* [Materials provided]:
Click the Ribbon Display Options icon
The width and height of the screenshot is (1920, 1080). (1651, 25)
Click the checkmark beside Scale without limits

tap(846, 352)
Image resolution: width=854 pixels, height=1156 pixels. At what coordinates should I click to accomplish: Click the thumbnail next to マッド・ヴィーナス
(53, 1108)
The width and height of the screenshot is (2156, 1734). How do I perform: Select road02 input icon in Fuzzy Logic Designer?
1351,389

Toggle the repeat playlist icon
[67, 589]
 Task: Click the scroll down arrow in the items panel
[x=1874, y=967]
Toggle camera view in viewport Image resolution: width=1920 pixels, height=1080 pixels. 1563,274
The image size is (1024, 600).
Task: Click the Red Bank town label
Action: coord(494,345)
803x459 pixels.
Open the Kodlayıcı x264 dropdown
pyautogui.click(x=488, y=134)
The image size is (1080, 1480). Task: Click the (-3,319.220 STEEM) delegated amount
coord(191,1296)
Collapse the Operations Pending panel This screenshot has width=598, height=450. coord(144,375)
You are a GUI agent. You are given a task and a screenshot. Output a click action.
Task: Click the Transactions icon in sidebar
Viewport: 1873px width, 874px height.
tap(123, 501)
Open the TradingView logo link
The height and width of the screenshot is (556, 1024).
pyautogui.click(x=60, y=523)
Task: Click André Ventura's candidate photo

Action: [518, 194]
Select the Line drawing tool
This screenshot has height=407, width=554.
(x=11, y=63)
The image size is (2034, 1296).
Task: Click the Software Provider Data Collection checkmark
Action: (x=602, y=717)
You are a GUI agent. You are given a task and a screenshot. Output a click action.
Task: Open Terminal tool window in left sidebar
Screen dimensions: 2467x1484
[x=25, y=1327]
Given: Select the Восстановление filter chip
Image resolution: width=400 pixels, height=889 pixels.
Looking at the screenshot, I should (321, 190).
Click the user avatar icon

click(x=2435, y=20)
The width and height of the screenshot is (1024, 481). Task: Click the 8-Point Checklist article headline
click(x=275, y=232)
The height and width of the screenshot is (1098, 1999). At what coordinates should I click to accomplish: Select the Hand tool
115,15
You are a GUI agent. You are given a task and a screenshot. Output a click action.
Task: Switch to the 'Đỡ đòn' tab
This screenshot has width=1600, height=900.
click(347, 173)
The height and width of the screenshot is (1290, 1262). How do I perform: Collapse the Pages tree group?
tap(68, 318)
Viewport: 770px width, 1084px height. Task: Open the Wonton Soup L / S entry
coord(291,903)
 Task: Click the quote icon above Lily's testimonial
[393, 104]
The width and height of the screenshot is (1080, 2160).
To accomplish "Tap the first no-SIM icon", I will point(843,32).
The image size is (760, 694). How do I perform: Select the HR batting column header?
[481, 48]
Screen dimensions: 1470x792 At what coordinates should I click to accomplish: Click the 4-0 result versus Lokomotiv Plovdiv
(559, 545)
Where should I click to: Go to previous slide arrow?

* [Given request]: Print all the rows above again, character for character and in the same order.

* [Answer]:
Click the Ribbon Display Options icon
The width and height of the screenshot is (1920, 1080). (1651, 25)
Click the checkmark beside Scale without limits

tap(846, 352)
Image resolution: width=854 pixels, height=1156 pixels. At what coordinates should I click to accomplish: Click the thumbnail next to マッド・ヴィーナス
(53, 1108)
The width and height of the screenshot is (2156, 1734). How do I perform: Select road02 input icon in Fuzzy Logic Designer?
1351,389

Toggle the repeat playlist icon
[67, 589]
 Task: Click the scroll down arrow in the items panel
[x=1874, y=967]
Toggle camera view in viewport Image resolution: width=1920 pixels, height=1080 pixels. 1563,274
The image size is (1024, 600).
Task: Click the Red Bank town label
Action: coord(494,345)
803x459 pixels.
Open the Kodlayıcı x264 dropdown
pyautogui.click(x=488, y=134)
The image size is (1080, 1480). Task: Click the (-3,319.220 STEEM) delegated amount
coord(191,1296)
Collapse the Operations Pending panel This screenshot has width=598, height=450. coord(144,375)
You are a GUI agent. You are given a task and a screenshot. Output a click action.
Task: Click the Transactions icon in sidebar
Viewport: 1873px width, 874px height.
tap(123, 501)
Open the TradingView logo link
The height and width of the screenshot is (556, 1024).
pyautogui.click(x=60, y=523)
Task: Click André Ventura's candidate photo

Action: [518, 194]
Select the Line drawing tool
This screenshot has height=407, width=554.
(x=11, y=63)
The image size is (2034, 1296).
Task: Click the Software Provider Data Collection checkmark
Action: (x=602, y=717)
You are a GUI agent. You are given a task and a screenshot. Output a click action.
Task: Open Terminal tool window in left sidebar
Screen dimensions: 2467x1484
[x=25, y=1327]
Given: Select the Восстановление filter chip
Image resolution: width=400 pixels, height=889 pixels.
Looking at the screenshot, I should (321, 190).
Click the user avatar icon

click(x=2435, y=20)
The width and height of the screenshot is (1024, 481). Task: Click the 8-Point Checklist article headline
click(x=275, y=232)
The height and width of the screenshot is (1098, 1999). At what coordinates should I click to accomplish: Select the Hand tool
115,15
You are a GUI agent. You are given a task and a screenshot. Output a click action.
Task: Switch to the 'Đỡ đòn' tab
This screenshot has width=1600, height=900.
click(347, 173)
The height and width of the screenshot is (1290, 1262). How do I perform: Collapse the Pages tree group?
tap(68, 318)
Viewport: 770px width, 1084px height. Task: Open the Wonton Soup L / S entry
coord(291,903)
 Task: Click the quote icon above Lily's testimonial
[393, 104]
The width and height of the screenshot is (1080, 2160).
To accomplish "Tap the first no-SIM icon", I will point(843,32).
The image size is (760, 694). How do I perform: Select the HR batting column header?
[481, 48]
Screen dimensions: 1470x792 At what coordinates should I click to accomplish: Click the 4-0 result versus Lokomotiv Plovdiv
(559, 545)
Where should I click to: Go to previous slide arrow?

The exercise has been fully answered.